Exactly as they appear, transcribe the entries and skip any pictures.

(Pixel coordinate grounding data)
§
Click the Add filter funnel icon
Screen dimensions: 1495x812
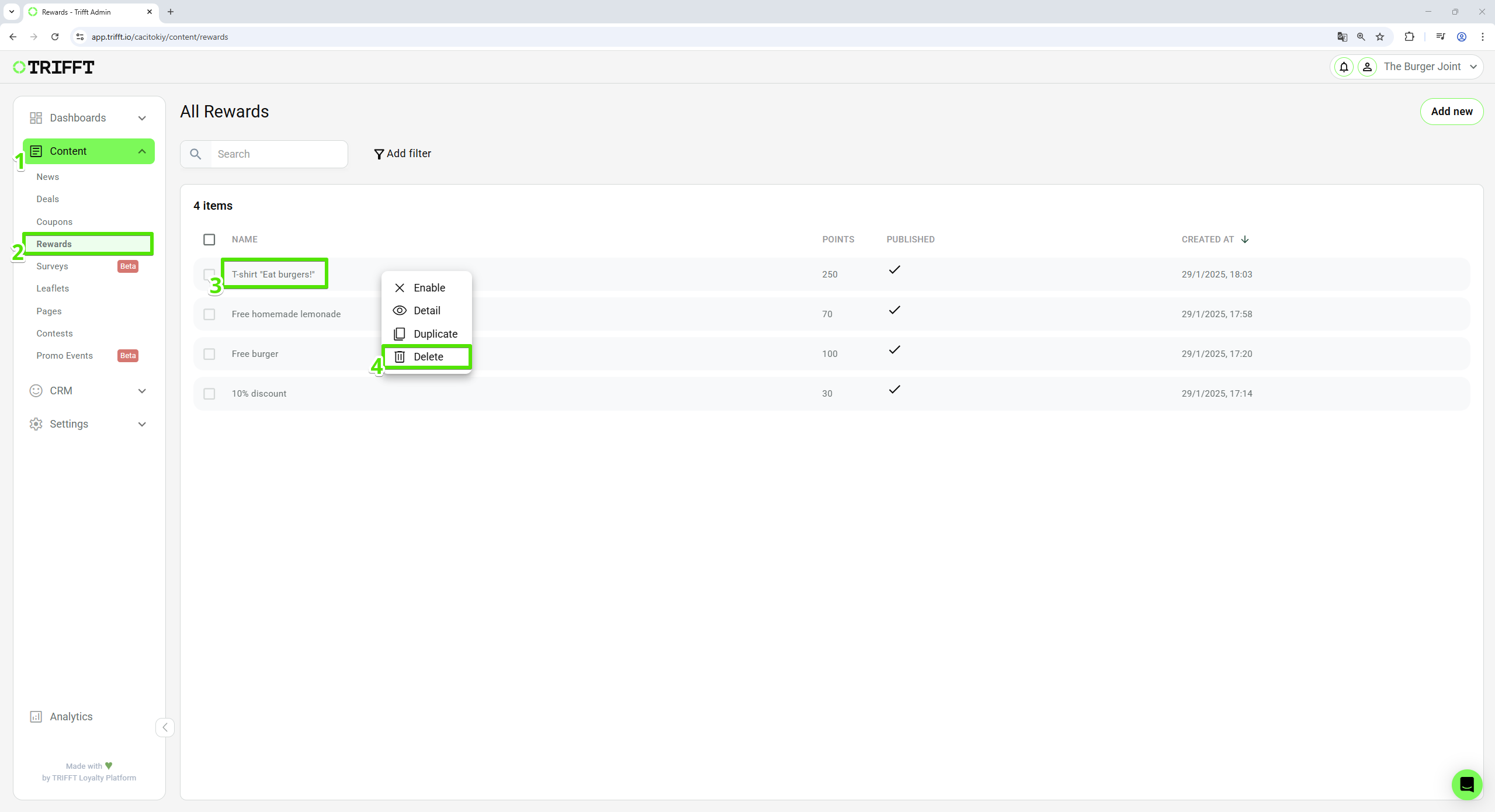pyautogui.click(x=379, y=154)
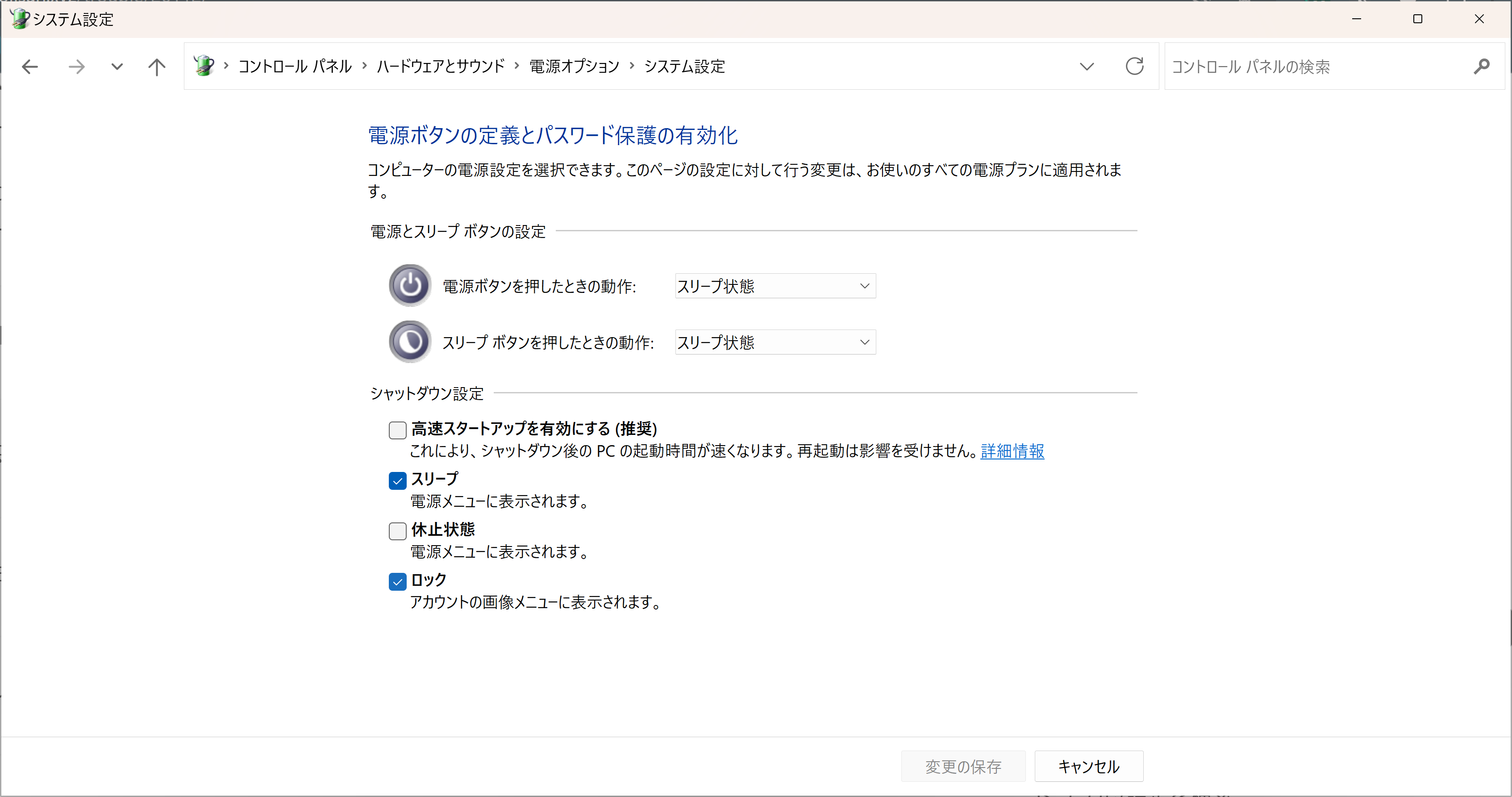Refresh the current Control Panel page
The height and width of the screenshot is (797, 1512).
point(1134,67)
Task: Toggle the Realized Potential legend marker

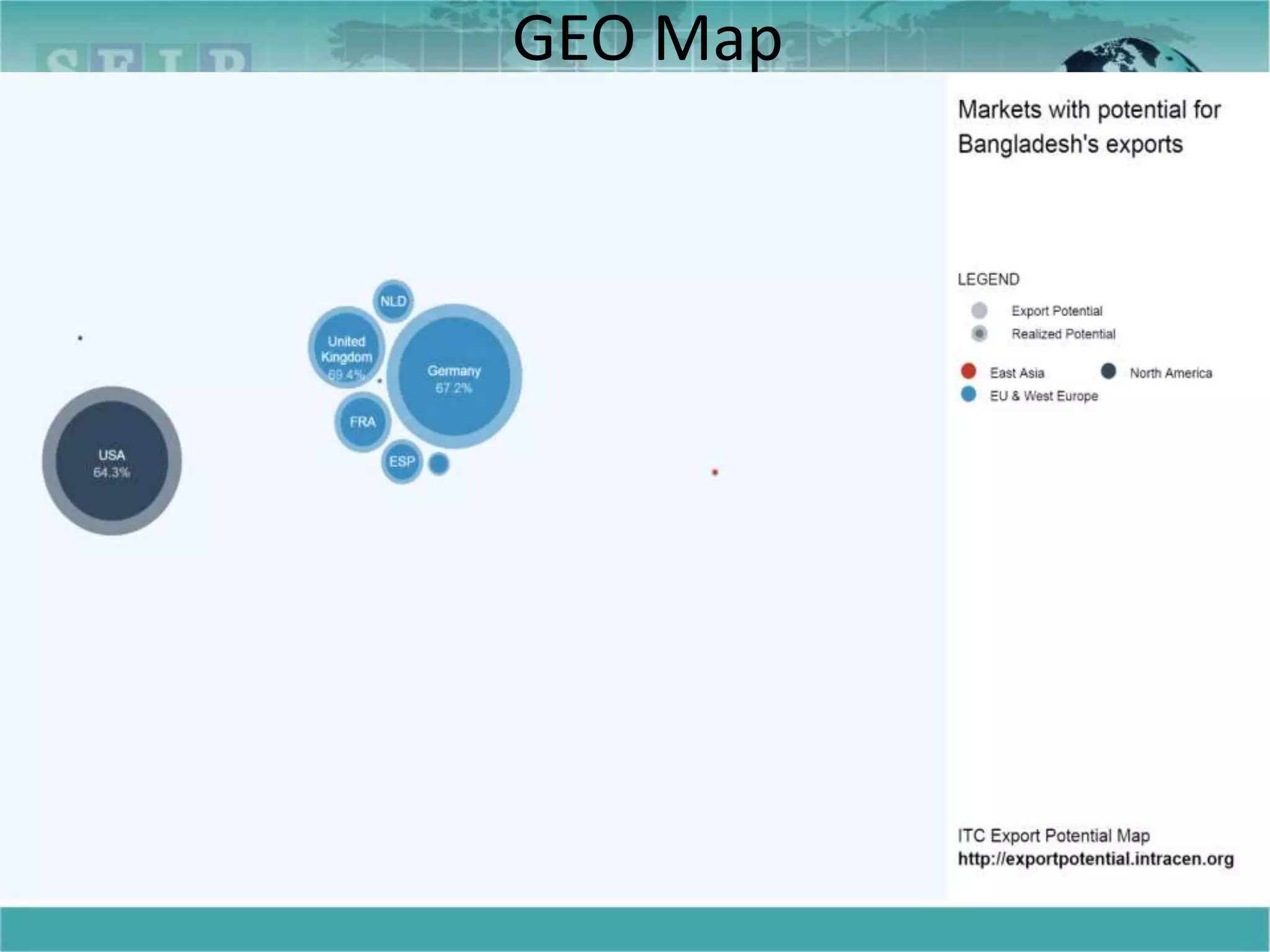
§
- Result:
Click the Add filter funnel icon
Screen dimensions: 1495x812
pyautogui.click(x=379, y=154)
Refresh the current Control Panel page
The height and width of the screenshot is (797, 1512).
point(1134,67)
Task: Toggle the Realized Potential legend marker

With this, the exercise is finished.